The Modern Vector Search Wave

LLMs and embedding models have created a new search paradigm: semantic search based on vector similarity rather than keyword overlap.

Vector databases

Pinecone, Weaviate, Qdrant, Milvus. Store and search high-dimensional vectors. Approximate nearest neighbor (ANN) algorithms.

Postgres pgvector

Extension that adds vector type and ANN indexes. Lets your existing Postgres handle embeddings.

Elasticsearch dense vectors

ES added vector search support. Hybrid (BM25 + vector) is the modern best-of-both pattern.

RAG (Retrieval-Augmented Generation)

Search the vector index for relevant chunks, feed them to an LLM as context. The new SaaS-AI standard pattern.

Operational Considerations

Running a search engine well is its own discipline.

Sharding strategy

Number of shards per index, replicas per shard. Affects throughput, latency, recovery time. Hard to change post-creation.

Reindexing

Schema changes often require full reindex. Plan for it — design index aliases for cutover.

Storage tiering

Recent data on fast SSD; older data on cheaper storage. ES has hot/warm/cold tiers built in.

Security

Multi-tenant SaaS needs per-tenant index isolation. Tenant ID in every query as a filter, or separate indexes per tenant.

Indexing Patterns for SaaS

Where does the data come from? Two patterns:

Synchronous indexing

Write to DB and search engine together

On every DB write, also update the search index. Simple, but adds latency to writes; failure modes complicated (one succeeds, the other fails).

Asynchronous indexing

Stream changes to search engine

CDC (Debezium, Postgres logical replication) or outbox pattern. DB writes commit immediately; search index updates a few seconds later. Eventually consistent but cleaner.
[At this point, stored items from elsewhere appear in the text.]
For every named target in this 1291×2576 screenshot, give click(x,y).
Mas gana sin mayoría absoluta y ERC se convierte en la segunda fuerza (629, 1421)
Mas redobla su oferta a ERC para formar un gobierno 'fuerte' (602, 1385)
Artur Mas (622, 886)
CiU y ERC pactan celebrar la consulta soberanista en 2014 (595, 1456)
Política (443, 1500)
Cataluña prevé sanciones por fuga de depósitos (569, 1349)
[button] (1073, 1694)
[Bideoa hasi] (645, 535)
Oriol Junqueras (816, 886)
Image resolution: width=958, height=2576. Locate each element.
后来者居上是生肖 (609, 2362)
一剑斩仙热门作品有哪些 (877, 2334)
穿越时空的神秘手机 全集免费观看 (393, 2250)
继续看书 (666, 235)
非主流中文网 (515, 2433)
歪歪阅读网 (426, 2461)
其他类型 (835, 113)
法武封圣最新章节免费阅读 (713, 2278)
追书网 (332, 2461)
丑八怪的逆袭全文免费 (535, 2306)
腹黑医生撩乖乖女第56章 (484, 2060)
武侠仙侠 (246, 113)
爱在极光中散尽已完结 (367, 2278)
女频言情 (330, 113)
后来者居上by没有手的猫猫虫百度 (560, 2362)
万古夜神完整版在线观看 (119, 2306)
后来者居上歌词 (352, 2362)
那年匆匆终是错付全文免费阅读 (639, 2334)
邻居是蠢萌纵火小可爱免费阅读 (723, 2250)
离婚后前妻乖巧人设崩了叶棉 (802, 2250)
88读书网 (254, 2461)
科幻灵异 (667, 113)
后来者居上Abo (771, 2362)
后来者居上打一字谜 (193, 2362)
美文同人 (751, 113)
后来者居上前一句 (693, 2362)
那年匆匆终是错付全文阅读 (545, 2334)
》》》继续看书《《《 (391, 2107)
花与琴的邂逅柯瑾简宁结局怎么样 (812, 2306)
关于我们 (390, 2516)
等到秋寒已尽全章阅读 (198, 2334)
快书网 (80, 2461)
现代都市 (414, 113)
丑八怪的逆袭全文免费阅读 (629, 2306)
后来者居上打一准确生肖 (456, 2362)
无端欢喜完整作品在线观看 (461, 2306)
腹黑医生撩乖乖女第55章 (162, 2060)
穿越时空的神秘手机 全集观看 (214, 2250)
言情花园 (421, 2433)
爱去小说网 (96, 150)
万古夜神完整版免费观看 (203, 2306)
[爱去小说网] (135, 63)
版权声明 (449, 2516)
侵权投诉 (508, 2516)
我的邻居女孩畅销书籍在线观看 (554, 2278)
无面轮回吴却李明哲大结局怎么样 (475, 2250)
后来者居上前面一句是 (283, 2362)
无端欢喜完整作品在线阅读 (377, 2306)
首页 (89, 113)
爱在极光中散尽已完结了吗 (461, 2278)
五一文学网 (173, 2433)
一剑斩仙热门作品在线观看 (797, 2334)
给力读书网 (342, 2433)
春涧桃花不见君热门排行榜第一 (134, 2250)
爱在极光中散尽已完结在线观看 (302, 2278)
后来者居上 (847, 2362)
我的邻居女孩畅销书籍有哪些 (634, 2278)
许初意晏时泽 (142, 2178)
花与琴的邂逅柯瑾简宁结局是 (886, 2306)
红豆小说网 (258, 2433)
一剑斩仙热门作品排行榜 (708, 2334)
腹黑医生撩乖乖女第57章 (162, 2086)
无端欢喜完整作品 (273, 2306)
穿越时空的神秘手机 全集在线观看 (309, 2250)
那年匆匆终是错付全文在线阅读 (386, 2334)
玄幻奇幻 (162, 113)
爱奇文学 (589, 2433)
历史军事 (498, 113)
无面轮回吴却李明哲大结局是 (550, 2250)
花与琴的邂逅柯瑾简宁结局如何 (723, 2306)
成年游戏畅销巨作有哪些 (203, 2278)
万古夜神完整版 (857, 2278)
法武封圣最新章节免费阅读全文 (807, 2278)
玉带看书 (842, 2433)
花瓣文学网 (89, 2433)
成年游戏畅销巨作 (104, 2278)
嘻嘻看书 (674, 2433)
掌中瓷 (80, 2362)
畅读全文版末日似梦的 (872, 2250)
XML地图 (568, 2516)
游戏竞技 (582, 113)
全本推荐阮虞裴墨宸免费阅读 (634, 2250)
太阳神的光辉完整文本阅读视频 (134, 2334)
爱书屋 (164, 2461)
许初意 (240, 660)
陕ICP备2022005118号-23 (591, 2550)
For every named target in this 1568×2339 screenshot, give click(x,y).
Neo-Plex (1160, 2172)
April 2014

For most SaaS, async indexing is the right answer. Search results that are 5 seconds stale are fine for almost every use case.

Recap

Search engines solve what RDBMS struggle with: full-text, fuzzy matching, faceting, multi-language.
The inverted index is the core data structure — maps terms to documents.
Distributed search uses scatter-gather across shards. Latency = slowest shard.
Elasticsearch/OpenSearch dominate. Algolia/Meilisearch for hosted simpler. Postgres FTS for modest scales.
Scoring: BM25 by default. Custom boosts, function scoring, LTR for sophistication. Vector search for semantic.
Operationally: sharding strategy, reindexing pain, storage tiers, tenant isolation.
For SaaS: async indexing via CDC or outbox is usually the right pattern.